▸ Your task
Somewhere below are a line with "fevereiro (98, 2056)" and a later line with "É o fim (88, 1497)". Output exactly those lines and all lines between them.

(Stored data entries)
*** Block opens ***

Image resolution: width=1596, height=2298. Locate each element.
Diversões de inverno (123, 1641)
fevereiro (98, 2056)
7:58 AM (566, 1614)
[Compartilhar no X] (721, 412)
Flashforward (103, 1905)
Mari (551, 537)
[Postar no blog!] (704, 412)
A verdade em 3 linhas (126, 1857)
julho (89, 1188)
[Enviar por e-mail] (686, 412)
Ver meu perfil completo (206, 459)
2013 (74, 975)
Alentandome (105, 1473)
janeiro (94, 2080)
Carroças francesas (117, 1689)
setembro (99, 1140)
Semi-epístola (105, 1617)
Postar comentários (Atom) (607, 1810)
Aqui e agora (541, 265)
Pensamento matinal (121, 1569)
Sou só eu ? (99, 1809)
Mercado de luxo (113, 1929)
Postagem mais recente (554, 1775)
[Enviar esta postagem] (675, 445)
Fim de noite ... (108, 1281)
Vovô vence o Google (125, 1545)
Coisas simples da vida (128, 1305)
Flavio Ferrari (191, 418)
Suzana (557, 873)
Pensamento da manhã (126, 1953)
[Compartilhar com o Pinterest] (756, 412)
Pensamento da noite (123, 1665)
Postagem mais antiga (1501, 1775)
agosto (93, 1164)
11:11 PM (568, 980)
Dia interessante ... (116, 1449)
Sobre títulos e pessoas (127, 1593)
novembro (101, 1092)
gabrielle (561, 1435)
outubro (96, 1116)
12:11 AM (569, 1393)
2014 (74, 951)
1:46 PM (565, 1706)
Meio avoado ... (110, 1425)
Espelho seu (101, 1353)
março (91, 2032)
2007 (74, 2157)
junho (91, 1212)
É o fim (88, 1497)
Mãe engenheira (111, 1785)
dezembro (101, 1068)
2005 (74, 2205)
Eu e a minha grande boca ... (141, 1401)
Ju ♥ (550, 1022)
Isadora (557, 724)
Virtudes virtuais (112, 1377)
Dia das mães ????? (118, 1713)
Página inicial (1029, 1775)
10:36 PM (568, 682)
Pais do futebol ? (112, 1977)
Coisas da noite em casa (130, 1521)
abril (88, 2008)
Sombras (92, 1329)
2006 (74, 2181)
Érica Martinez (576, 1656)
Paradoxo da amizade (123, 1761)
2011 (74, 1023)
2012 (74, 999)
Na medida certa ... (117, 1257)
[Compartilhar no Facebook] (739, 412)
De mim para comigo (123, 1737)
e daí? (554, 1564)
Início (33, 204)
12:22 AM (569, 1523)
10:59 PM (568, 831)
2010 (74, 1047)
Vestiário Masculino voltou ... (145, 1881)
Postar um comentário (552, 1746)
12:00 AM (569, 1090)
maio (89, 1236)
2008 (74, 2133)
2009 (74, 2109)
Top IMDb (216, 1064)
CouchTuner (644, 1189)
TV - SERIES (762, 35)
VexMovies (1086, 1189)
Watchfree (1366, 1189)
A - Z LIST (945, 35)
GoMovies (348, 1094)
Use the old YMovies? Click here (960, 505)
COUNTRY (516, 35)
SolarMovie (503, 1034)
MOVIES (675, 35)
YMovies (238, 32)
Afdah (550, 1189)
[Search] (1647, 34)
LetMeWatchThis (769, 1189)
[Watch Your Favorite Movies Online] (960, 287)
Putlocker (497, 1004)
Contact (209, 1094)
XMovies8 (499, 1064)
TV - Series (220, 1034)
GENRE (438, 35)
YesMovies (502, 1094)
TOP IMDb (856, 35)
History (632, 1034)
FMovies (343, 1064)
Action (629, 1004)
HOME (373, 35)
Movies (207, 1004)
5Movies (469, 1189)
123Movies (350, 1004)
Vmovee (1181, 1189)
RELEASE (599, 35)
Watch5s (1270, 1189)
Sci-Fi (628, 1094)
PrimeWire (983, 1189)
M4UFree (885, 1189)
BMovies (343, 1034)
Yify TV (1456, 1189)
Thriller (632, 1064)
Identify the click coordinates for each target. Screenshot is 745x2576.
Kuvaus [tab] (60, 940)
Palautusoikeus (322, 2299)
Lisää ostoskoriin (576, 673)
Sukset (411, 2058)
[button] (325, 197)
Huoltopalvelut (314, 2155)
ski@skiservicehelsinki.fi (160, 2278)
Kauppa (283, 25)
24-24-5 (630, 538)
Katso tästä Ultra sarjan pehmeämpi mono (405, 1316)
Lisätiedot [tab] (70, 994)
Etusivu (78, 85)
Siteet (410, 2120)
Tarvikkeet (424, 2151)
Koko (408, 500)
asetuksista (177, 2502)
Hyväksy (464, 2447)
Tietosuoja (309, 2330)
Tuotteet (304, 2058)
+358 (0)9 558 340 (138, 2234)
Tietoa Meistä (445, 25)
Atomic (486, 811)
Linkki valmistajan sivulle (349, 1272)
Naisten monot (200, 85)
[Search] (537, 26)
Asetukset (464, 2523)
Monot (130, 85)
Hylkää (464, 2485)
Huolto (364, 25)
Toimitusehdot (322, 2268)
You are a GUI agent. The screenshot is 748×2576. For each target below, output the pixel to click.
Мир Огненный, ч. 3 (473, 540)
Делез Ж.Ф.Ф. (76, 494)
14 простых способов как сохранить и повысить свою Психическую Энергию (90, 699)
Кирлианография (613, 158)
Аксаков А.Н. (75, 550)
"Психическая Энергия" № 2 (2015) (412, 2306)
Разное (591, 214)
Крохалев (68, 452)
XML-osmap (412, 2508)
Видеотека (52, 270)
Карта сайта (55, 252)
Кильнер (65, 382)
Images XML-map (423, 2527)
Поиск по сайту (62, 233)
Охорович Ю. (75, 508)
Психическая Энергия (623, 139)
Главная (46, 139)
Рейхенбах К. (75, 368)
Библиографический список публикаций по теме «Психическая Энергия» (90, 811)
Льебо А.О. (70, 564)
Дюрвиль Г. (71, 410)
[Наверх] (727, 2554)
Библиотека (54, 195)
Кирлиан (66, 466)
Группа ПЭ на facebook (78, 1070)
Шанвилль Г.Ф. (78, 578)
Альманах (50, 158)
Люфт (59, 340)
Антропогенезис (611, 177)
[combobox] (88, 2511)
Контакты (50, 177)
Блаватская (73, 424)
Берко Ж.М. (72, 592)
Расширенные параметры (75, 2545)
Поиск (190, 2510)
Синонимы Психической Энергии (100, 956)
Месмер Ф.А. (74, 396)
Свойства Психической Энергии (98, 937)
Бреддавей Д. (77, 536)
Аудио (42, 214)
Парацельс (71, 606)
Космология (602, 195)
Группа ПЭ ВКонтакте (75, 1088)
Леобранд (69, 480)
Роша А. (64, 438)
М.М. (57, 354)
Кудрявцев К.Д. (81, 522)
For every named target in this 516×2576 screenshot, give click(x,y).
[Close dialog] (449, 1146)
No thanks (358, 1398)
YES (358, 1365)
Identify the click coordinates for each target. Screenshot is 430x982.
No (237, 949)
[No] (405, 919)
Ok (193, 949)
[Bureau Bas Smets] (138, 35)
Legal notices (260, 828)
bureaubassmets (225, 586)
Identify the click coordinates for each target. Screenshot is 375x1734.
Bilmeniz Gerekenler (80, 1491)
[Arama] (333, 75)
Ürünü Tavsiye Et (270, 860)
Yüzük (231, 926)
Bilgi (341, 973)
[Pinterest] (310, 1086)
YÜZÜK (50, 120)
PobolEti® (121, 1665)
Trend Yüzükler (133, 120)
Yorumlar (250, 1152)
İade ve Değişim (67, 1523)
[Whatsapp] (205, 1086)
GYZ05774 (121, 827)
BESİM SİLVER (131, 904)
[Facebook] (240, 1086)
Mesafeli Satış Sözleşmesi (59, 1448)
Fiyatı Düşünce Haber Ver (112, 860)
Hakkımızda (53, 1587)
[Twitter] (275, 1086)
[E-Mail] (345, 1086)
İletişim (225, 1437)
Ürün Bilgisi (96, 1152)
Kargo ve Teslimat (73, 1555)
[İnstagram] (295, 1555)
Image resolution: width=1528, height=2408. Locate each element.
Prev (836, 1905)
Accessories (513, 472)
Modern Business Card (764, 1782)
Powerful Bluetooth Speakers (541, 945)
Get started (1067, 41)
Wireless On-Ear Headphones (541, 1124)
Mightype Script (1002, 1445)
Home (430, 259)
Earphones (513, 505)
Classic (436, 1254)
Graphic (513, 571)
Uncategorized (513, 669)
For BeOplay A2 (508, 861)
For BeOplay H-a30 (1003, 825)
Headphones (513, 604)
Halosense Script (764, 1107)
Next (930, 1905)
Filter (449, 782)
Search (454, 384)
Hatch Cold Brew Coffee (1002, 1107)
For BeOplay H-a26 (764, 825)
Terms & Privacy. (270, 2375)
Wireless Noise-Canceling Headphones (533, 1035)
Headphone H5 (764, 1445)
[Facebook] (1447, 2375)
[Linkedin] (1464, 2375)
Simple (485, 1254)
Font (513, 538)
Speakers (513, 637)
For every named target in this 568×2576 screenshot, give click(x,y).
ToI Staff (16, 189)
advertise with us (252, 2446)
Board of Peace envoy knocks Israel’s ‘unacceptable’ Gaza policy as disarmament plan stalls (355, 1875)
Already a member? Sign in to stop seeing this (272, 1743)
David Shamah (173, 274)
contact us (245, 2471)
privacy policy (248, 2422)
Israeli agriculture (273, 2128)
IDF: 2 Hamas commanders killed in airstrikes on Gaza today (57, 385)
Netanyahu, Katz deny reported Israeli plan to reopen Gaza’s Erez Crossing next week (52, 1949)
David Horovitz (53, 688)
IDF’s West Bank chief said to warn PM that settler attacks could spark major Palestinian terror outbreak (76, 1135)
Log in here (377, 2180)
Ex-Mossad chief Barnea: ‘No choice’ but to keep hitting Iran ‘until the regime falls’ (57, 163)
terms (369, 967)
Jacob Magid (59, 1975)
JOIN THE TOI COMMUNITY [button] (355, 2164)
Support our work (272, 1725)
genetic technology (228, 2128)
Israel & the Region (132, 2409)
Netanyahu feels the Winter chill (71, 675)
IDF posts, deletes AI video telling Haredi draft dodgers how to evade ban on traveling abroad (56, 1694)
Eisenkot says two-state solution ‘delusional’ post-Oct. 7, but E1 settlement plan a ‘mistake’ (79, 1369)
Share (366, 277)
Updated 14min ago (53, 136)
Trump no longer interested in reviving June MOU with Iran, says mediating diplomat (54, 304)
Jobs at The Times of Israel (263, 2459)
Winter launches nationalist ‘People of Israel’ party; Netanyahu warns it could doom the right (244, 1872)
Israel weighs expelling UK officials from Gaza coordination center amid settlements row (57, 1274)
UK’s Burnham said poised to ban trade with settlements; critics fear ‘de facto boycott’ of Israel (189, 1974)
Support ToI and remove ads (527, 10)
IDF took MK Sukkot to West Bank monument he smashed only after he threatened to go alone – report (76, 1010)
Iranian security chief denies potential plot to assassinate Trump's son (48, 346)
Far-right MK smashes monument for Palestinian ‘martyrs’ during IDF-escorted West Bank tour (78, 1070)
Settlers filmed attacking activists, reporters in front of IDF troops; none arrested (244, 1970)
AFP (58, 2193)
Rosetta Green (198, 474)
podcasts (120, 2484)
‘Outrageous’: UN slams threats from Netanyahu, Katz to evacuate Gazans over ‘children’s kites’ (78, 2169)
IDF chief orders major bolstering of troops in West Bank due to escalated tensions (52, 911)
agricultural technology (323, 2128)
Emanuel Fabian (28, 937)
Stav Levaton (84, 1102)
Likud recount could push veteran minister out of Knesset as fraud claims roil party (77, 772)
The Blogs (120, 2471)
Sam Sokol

*** Block closes ***

▸ Result for this exercise
fevereiro (98, 2056)
7:58 AM (566, 1614)
[Compartilhar no X] (721, 412)
Flashforward (103, 1905)
Mari (551, 537)
[Postar no blog!] (704, 412)
A verdade em 3 linhas (126, 1857)
julho (89, 1188)
[Enviar por e-mail] (686, 412)
Ver meu perfil completo (206, 459)
2013 (74, 975)
Alentandome (105, 1473)
janeiro (94, 2080)
Carroças francesas (117, 1689)
setembro (99, 1140)
Semi-epístola (105, 1617)
Postar comentários (Atom) (607, 1810)
Aqui e agora (541, 265)
Pensamento matinal (121, 1569)
Sou só eu ? (99, 1809)
Mercado de luxo (113, 1929)
Postagem mais recente (554, 1775)
[Enviar esta postagem] (675, 445)
Fim de noite ... (108, 1281)
Vovô vence o Google (125, 1545)
Coisas simples da vida (128, 1305)
Flavio Ferrari (191, 418)
Suzana (557, 873)
Pensamento da manhã (126, 1953)
[Compartilhar com o Pinterest] (756, 412)
Pensamento da noite (123, 1665)
Postagem mais antiga (1501, 1775)
agosto (93, 1164)
11:11 PM (568, 980)
Dia interessante ... (116, 1449)
Sobre títulos e pessoas (127, 1593)
novembro (101, 1092)
gabrielle (561, 1435)
outubro (96, 1116)
12:11 AM (569, 1393)
2014 (74, 951)
1:46 PM (565, 1706)
Meio avoado ... (110, 1425)
Espelho seu (101, 1353)
março (91, 2032)
2007 (74, 2157)
junho (91, 1212)
É o fim (88, 1497)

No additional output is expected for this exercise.